1. Le Parlement de Roumanie est actuellement composé de 9 entités : 7 partis (PSD, PNL, USR, UDMR, AUR et POT ainsi que SOS) plus le Groupe des Minorités et les Parlementaires Non Affiliés. Une équation politique très complexe avec de nombreuses inconnues et un potentiel maximal de blocage et d'instabilité.
2. Le Gouvernement de Roumanie est composé de 4 partis (PSD, PNL, USR et UDMR) qui ont : des intérêts différents, des électorats différents, des structures organisationnelles complexes construites sur le mode de confrontation et un ethos politique profondément marqué par l'hostilité réciproque.
3. Le Président de la Roumanie a été élu dans le contexte de la crise la plus grave du régime démocratique roumain depuis sa réinstauration en 1990, réussissant à devenir président grâce à la mobilisation d'une coalition hétérogène formée de bassins électoraux avec des visions et des intérêts souvent contraires. Parmi les électeurs du second tour du président Nicușor Dan, seulement 36 % proviennent du premier tour. Les 63 % restants ont rejoint le camp du président au second tour. Il est vrai que 70 % des jeunes âgés de 18 à 24 ans ont voté pour Nicușor Dan (selon le sondage INSCOP réalisé le jour du vote qui a estimé avec précision les résultats finaux des élections). Mais il est tout aussi vrai que 64 % des personnes âgées de plus de 65 ans (le bassin privilégié des électeurs PSD) ont voté pour Nicușor Dan. Dans les autres bassins d'âge, les scores au second tour étaient beaucoup plus équilibrés, avec même un léger avantage pour George Simion dans la catégorie des 25-44 ans. Ainsi, les véritables électeurs du président de la Roumanie au second tour proviennent de plusieurs zones, avec des intérêts souvent divergents que le président doit représenter. La prétention d'un groupe minoritaire d'électeurs et de certains formateurs d'opinion d'avoir le monopole sur l'action politique du président est à la fois non démocratique et, oserais-je dire, un peu arrogante.

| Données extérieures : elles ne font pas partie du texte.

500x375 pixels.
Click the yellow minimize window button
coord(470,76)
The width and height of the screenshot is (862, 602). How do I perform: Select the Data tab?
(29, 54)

4. La Roumanie est depuis plusieurs années en pleine guerre informationnelle, niée par la plupart des politiciens, mais qui est bien réelle, une guerre dure qui a mis à genoux la démocratie roumaine, a élevé le populisme radical sur un piédestal, provoquant des fractures graves et presque irréconciliables dans la société.
5. De plus, les temps que nous vivons sont marqués par les plus grands affrontements militaires depuis la Seconde Guerre mondiale, avec des risques de sécurité et économiques majeurs, qui produisent des effets directs sur la vie des gens.
Tous ces 5 repères imposent que la représentation équilibrée de tous les partis et la négociation permanente entre des groupes politiques et des groupes sociaux ultra-fragmentés, avec des intérêts et des besoins différents, souvent divergents, soient les seules voies de conduite politique raisonnable pour éviter le désastre absolu : c'est-à-dire un pays plongé dans une crise politique sans précédent, avec un risque d'explosion sociale, d'effondrement économique et de capture du pouvoir par des vecteurs politiques contrôlés/influencés profondément par une puissance étrangère hostile.
Par conséquent, je crois que c'est la responsabilité politique suprême du président et du premier ministre. Chercher le consensus autant que possible, négocier en permanence entre les composants ultra-fragmentés de l'ensemble et s'assurer que tous les partis essentiels et minimaux de la société et de la politique, c'est-à-dire au moins ceux qui se sont coalités en mai 2025 et ont évité, lors des élections présidentielles, le désastre total, soient entendus et représentés.
Et c'est ainsi que je lis les décisions récentes du président Nicușor Dan. Frustrantes pour une partie de ses électeurs (environ un tiers), mais nécessaires pour maintenir l'équilibre global et construire, dans ces conditions politiques, sociales, internes et internationales, une infrastructure minimale de pouvoir vitale si nous voulons tout de même avoir un président pertinent pour les 4 prochaines années.